— А она, ты говоришь, уже хорошо себя чувствует?
— Да, сэр. Только мистер Уайлдив будто бы все ворчит, зачем не мальчик, это они там на кухне меж собой говорили, а я и услыхал ненароком.
— Христиан, можешь ты меня внимательно выслушать?
— Ну конечно, мистер Ибрайт.
— Скажи, ты видел мою мать накануне того дня, когда она умерла?
— Нет, не видал.
Лицо Ибрайта омрачилось.
— Но я ее видел утром того дня, когда она умерла.
Лицо Клайма снова просветлело.
— Ну, это еще ближе к тому, что меня интересует, — сказал он.

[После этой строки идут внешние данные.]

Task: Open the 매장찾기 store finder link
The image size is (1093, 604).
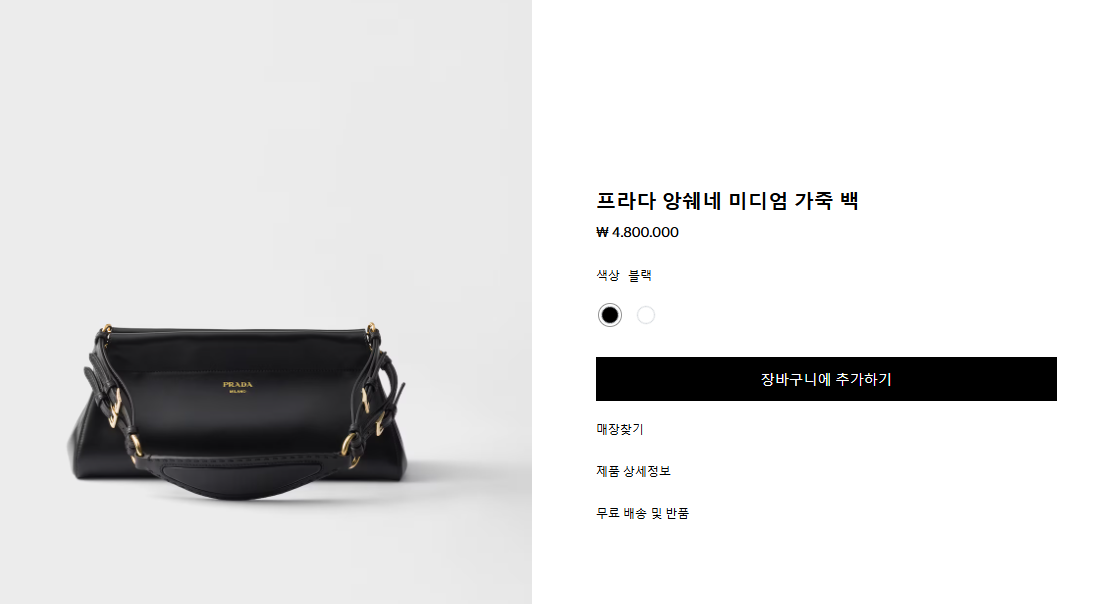Action: pos(620,429)
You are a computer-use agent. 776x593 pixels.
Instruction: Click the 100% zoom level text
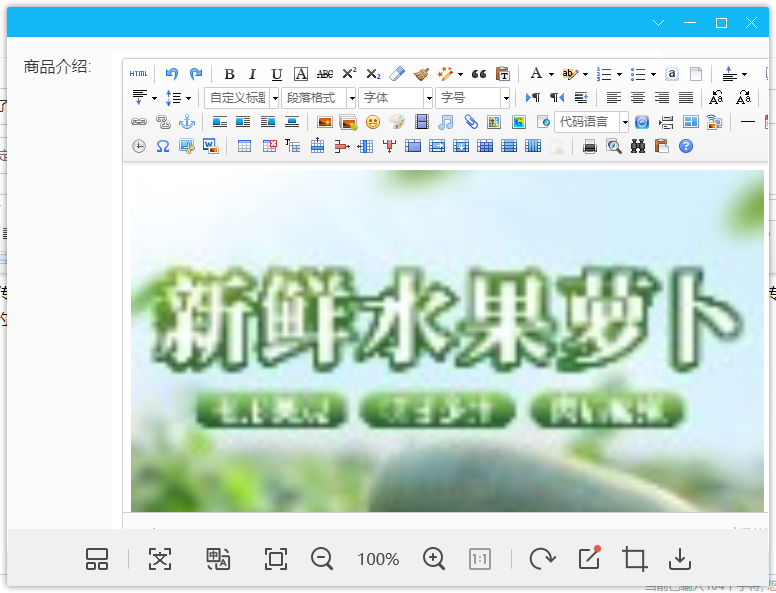[378, 559]
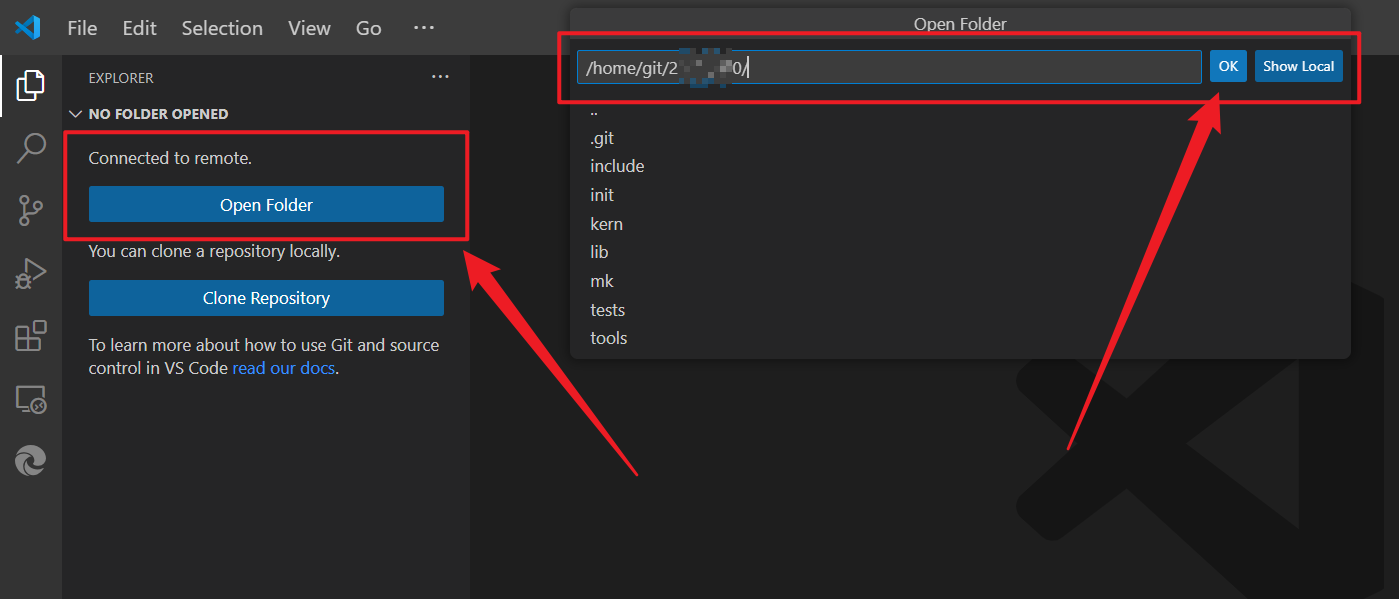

— Да, я хорошо помню, что это было в тот день, потому она мне сказала: «Я сегодня иду повидаться с ним, так что можешь не приносить мне овощей для обеда».
— С кем повидаться?
— Да с вами же. Она же собиралась к вам идти.
Ибрайт в изумлении воззрился на Христиана.
— Почему ты раньше никогда об этом не упоминал? Ты уверен, что она именно ко мне хотела идти?
— Ну как же не уверен! А не упоминал, потому что не видал вас последнее время. Да потом она же не дошла, так это все равно, что ничего и не было, не о чем и говорить.
— А я-то удивлялся, куда она вздумала идти по пустоши в такой жаркий день! А не говорила она, зачем она решила ко мне идти? Это очень важно, Христиан, мне необходимо знать.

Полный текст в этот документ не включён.